In general, because escaping need to work for routing (without the cooperation of the former parent), wills containing an exit statement (a planet moving to a new star, or a star moving to a new galaxy) exit) probably need to be flooded globally among all 8-bit galaxies and 16-bit stars. Exits should be rare, so they shouldn't present much of a scaling problem.

Level 3: full blockchain

Obviously a blockchain can solve Urbit's problem. Probably the right thing to do would be to use the Bitcoin blockchain, and confirm the current Urbit key version with a “colored coin” of some kind. (This should not be confused with the orthogonal idea of representing Urbit invitations as colored coins.)

This involves making all Urbit ships into Bitcoin SPV nodes at the least. Not the worst fate in the world, but also a cost. Alternatively, Urbit could have its own “altcoin” blockchain, with actual Urbit-specific mining.

Again, given that level 2 seems like it should work quite well, it's hard to see why level 3 propagation would be needed. But we can't really know at this point. There's a reason Urbit can update itself over the air. That's why we say: Urbit (probably) doesn't need a blockchain. If it does, we can retrofit it.

Retrospective note

This essay has presented the Urbit cryptographic title as a low-power, stripped-down, worse-is-better variation of Nakamoto consensus. That's clearly the right way to introduce it in 2016.

Actually, though, this part of Urbit was designed before the Bitcoin paper was published. There were other academic approaches to Byzantine consensus, but certainly none validated on a large scale as Nakamoto consensus has been. It never seemed appropriate to treat cryptographic titles to network addresses as a case of generalized Byzantine consensus, and without the existence of Bitcoin there was no temptation in this direction.

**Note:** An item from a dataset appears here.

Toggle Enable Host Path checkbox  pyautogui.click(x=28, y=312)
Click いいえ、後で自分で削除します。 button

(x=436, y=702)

In a sense the secret of PKIs is that PKIs are easy. What's hard is adapting an existing identity and authorization structure into a PKI. If you build the simplest possible PKI, then force the human processes to fit themselves to the protocol instead of vice versa, you have a much easier job. Similarly, if you are not adding PKI to an existing network, but building the network and the PKI as one system, many simplifications are possible. This is once again the classic worse-is-better method.